Schrijven op de puinhopen
Een nieuw begin in de westelijke zones, 1945-1949
Nadat Duitsland de Tweede Wereldoorlog had verloren heerste in het land een stemming van ontgoocheling, rouw en woede. De literatuur richtte zich in de eerste naoorlogse jaren vooral op de verwerking van de oorlogsverschrikkingen.
Tijdens de oorlog hadden schrijvers op uiteenlopende manieren gereageerd op het Hitler-regime. Sommigen hadden het land verlaten. Anderen hadden zich gericht op thema’s die ver af stonden van politiek en oorlog (Innere Emigration - 'emigratie naar binnen', in jezelf keren) om zo de verschrikkingen op een afstand te houden, en een aantal schrijvers had de nationaal-socialistische ideologie met hun werk ondersteund.

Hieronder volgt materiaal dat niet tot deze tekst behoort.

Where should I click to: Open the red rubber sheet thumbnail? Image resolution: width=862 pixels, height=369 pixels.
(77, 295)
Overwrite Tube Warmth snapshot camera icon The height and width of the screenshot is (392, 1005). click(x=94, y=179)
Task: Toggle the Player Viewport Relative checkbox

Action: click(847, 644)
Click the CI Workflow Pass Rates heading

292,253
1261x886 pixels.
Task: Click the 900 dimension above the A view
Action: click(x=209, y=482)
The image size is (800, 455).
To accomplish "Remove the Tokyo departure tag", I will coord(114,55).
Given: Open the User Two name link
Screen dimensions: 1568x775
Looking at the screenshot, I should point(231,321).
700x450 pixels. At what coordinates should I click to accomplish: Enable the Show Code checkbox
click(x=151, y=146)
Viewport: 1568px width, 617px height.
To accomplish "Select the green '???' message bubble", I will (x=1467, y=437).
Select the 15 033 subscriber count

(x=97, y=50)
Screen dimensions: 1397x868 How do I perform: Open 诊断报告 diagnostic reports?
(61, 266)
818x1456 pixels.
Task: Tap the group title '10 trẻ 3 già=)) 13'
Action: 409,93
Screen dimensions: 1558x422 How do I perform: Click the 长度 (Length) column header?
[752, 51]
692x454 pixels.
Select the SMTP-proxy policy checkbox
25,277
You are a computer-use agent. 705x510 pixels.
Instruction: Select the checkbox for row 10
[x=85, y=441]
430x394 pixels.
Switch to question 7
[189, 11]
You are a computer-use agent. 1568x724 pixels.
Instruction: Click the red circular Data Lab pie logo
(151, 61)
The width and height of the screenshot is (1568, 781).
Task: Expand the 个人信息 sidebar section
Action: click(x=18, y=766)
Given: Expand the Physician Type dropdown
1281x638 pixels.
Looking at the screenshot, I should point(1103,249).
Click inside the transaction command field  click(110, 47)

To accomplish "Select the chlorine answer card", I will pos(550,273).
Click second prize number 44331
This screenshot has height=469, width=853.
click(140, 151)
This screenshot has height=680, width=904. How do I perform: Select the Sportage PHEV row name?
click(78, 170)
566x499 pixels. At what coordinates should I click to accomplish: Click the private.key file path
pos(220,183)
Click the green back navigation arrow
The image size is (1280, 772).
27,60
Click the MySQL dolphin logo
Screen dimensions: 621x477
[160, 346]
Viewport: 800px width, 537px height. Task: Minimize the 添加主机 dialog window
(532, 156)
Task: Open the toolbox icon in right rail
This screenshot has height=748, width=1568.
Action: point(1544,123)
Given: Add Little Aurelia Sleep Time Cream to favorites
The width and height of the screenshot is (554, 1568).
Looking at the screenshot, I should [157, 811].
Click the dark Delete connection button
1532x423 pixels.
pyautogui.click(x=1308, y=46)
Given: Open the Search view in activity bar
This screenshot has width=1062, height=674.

De jaren na de oorlog worden vaak bestempeld als Neuanfang (nieuw begin) of Stunde Null (uur nul). Schrijvers zochten naar nieuwe wegen en probeerden het oorlogsverleden een plaats te geven. De omgang met de oorlog is grofweg in twee stromingen te verdelen. Representanten van de Innere Emigration, zoals Gottfried Benn, bleven het thema oorlog vermijden. Zij verdiepten zich in apolitieke thema’s zoals de natuurpoëzie.
De Trümmerliteratur (Trümmer = puinhoop) besteedde juist wel aandacht aan de oorlogswonden. Zo worstelden auteurs met de Duitse taal. Wie durfde nog in het Duits te schrijven nu er door Duitsers zulke grote misdaden waren begaan? De schrijversgroepering Gruppe 47 wilde nieuwe, maatschappelijk verantwoorde literatuur voortbrengen en zich inzetten voor de opbouw van een democratisch Duitsland. Toneelstukken en korte verhalen waren in die eerste jaren veelgebruikte genres.
Al voordat er in 1949 twee Duitse staten ontstonden, was er een groot verschil tussen het culturele en literaire leven in de westerse sector en dat in de Sovjet-zone. De Russen wilden voor alles dat de Duitsers zich tot het communisme bekeerden, de Amerikanen vooral dat zij hun misdaden onder ogen zagen. Maar ook in West-Duitsland stonden schrijvers onder streng toezicht van een controlerende en censurerende raad, de ICD. De schrijvers in het Westen hadden daarnaast ook een praktisch probleem: de bezettingsmachten hadden het papier gerantsoeneerd. Dit bood de geallieerden de gelegenheid om alle publicaties te controleren in het teken van de denazificatie.